Caron Leverages Value-Based Care to Improve Access, Move Away from Private Pay Model

Caron Treatment Centers has spent much of its 60-plus-year lifespan making a name for itself as a private pay substance use disorder (SUD) treatment provider.

But in recent years, the not-for-profit broke into the insurance market in a big way: These days, about 80% of its patients are covered by commercial payers, according to Caron’s Executive Vice President and Chief Medical Officer Joseph Garbely. 

“We wanted to increase access to what we think is world-class SUD and co-occurring treatment here at Caron,” Garbely told BHB. “The best way to do that, we felt, … [is] value-based contracts with these insurance companies.”


While Caron has been tracking patient outcome data for years, it didn’t jump into the value-based insurance arena until more recently. It all started back in 2017, when the provider entered into a three-year pilot with Independence Blue Cross (IBC).

IBC agreed to pay Caron a single upfront amount to treat its members with SUD. In return, the provider could care for patients however it saw fit. The only catch: If a patient needed to be readmitted within three-months of being discharged, Caron would offer the follow up treatment for free.

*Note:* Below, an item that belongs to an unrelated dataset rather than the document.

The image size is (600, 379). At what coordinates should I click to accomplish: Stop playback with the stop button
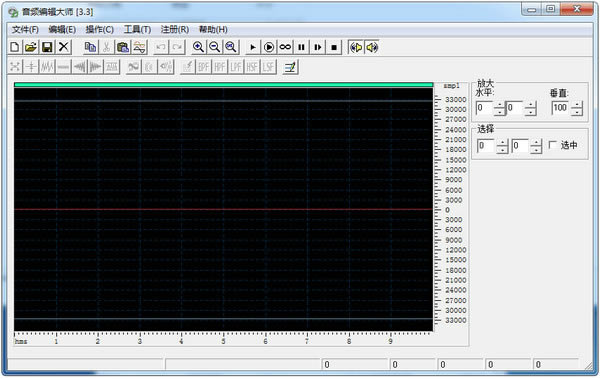(x=334, y=47)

“It was a safe bet, if you will, because we’ve been doing legitimate, verifiable outcome measurement on our patients for years and knew that we had something special here,” Garbely said.


The pilot went on to confirm that: In 2019, less than 6% of the 71 IBC beneficiaries treated by Caron under the agreement relapsed within 90 days. Comparatively, readmission rates for other providers in IBC’s network ranged from about 12% to 26%.

The strong results prompted IBC and Caron to continue the relationship post-pilot. Plus, it led to other opportunities, too.

“Now we’re full-on partners,” Garbely said. “And it’s ushered in many other partners, as it turns out.”

Today, Caron also has value-based agreements with Aetna and most of the Blues health plans nationwide, as well as several other smaller, more regional plans.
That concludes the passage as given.